By Massimo Malpica
S’infuria Matteo Salvini dopo il rinvio alla Corte di Giustizia europea del decreto sui Paesi sicuri. «Se qualche giudice, per fortuna solo una piccola minoranza su 9mila, si sente comunista, si tolga la toga e si candidi alle elezioni. Ma lasci che il governo e la politica portino avanti il programma scelto democraticamente dai cittadini», ringhia il leader leghista. E quale che sia il colore sotto la toga, Marco Gattuso, presidente della sezione immigrazione bolognese che ha bussato alla «Curia» del Lussemburgo, di certo di comizi ne ha fatti un bel po’.
Oltre che giudice, Gattuso è un attivista su temi gender e sulla maternità surrogata. Un tema divisivo anche a sinistra, ma che lui difende a spada tratta, essendo insieme al suo compagno padre da ormai dieci anni di un figlio nato in California proprio grazie alla «gestazione per altre». Così, nel 2019, Gattuso se l’è presa con l’allora governatore emiliano Stefano Bonaccini per l’emendamento firmato Pd a una legge regionale che assimilava la Gpa alla violenza contro le donne, scrivendogli una lettera aperta per criticare quella definizione che «offende le donne». Ma anche prima di allora si è fatto avanti, alla luce del sole, con interviste in cui difendeva le adozioni da parte di coppie omogenitoriali e persino fondando, nel 2013, un sito web specializzato su «famiglia, orientamento sessuale e identità di genere», Articolo29.it. Oltre all’attivismo gender, però, c’è altro. A luglio 2023, Gattuso ha tenuto una lezione Tre domande sui Paesi sicuri per un laboratorio della Scuola superiore di magistratura che in molte parti ricalca l’ordinanza dell’altro giorno.

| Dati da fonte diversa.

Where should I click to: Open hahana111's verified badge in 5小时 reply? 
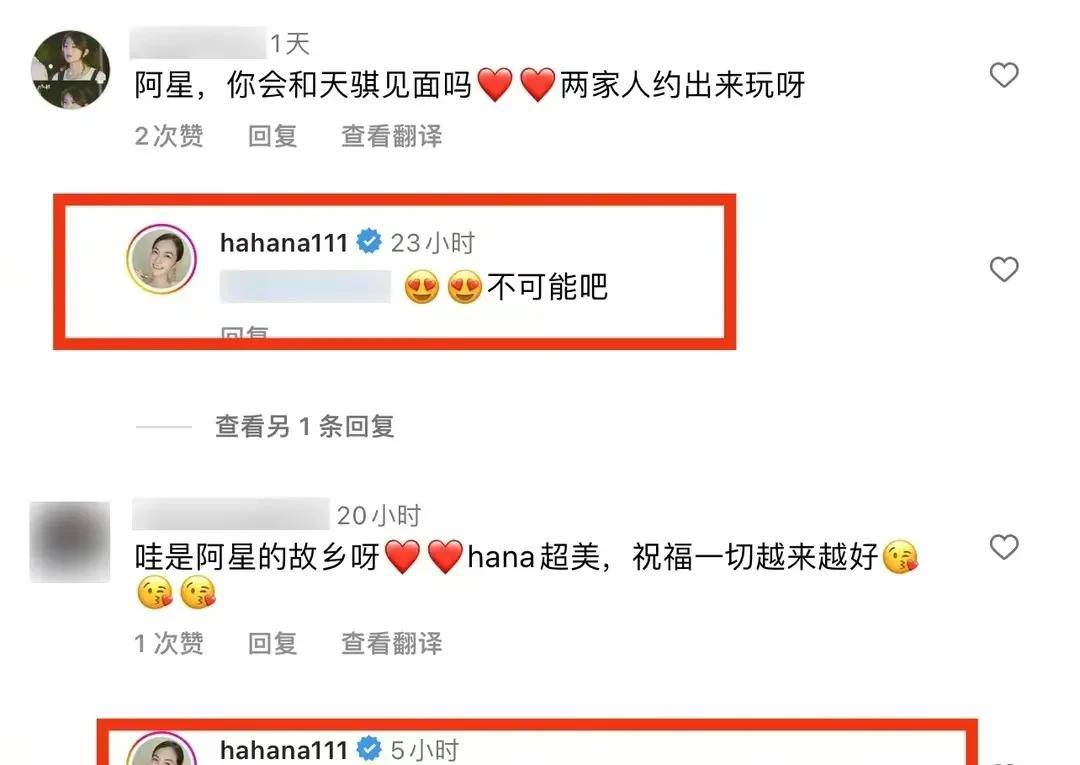pyautogui.click(x=369, y=749)
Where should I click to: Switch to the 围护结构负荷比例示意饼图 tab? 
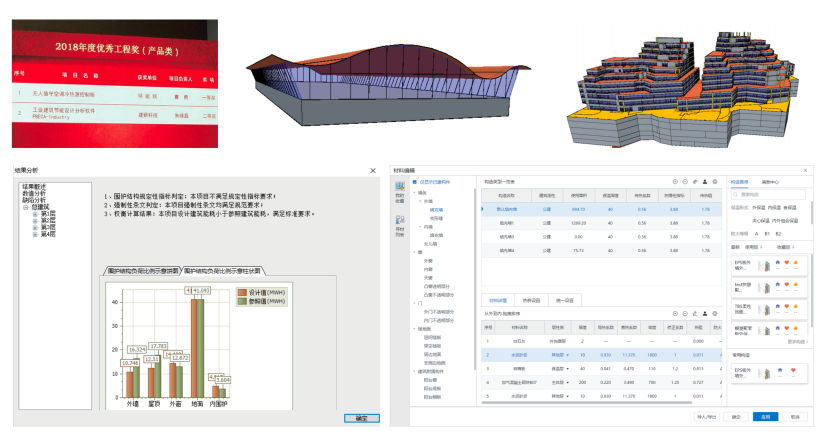click(x=141, y=271)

E fa pensare a un «pre-giudizio» quanto al considerare insensata l’individuazione di un Paese come sicuro sulla base della sicurezza della maggioranza della sua popolazione. Tra le parti di quella lezione ricopiate nell’ordinanza, anche il passaggio mediaticamente fortunato sulla Germania nazista. Nel testo del 2023 si legge: «Paradossalmente la Germania nazista era un Paese estremamente sicuro per la stragrande maggioranza della popolazione tedesca: fatti salvi gli ebrei (poco più di 500.000, divenuti 214.000 all’inizio della guerra) e fatti salvi gli omosessuali, gli oppositori politici o gli zingari, oltre 65 milioni di tedeschi vantavano una condizione di sicurezza invidiabile». Nell’ordinanza, invece: «Si potrebbe dire, paradossalmente, che la Germania sotto il regime nazista era un paese estremamente sicuro per la stragrande maggioranza della popolazione tedesca: fatti salvi gli ebrei, gli omosessuali, gli oppositori politici, le persone di etnia rom ed altri gruppi minoritari, oltre 60 milioni di tedeschi vantavano una condizione di sicurezza invidiabile». Curioso che, per sollevare alla «Curia» una questione che attiene a un «manifesto conflitto interpretativo», si sostenga che il decreto del governo farebbe passare per «Paese sicuro» il Terzo Reich: alla faccia dell’invito di Mattarella alla collaborazione tra le istituzioni.
Intanto, il governo rinuncia alla conversione del decreto Pos in Senato, facendolo invece confluire in un emendamento al decreto flussi in esame alla Camera.
«La decisione non vuole assolutamente ledere le prerogative parlamentari, ma essendo i due provvedimenti affini per materia e strettamente connessi tra di loro riteniamo per questo opportuno che vengano esaminati insieme», spiega il ministro per i rapporti col Parlamento Luca Ciriani. Aprendo un ennesimo fronte di polemica con le opposizioni.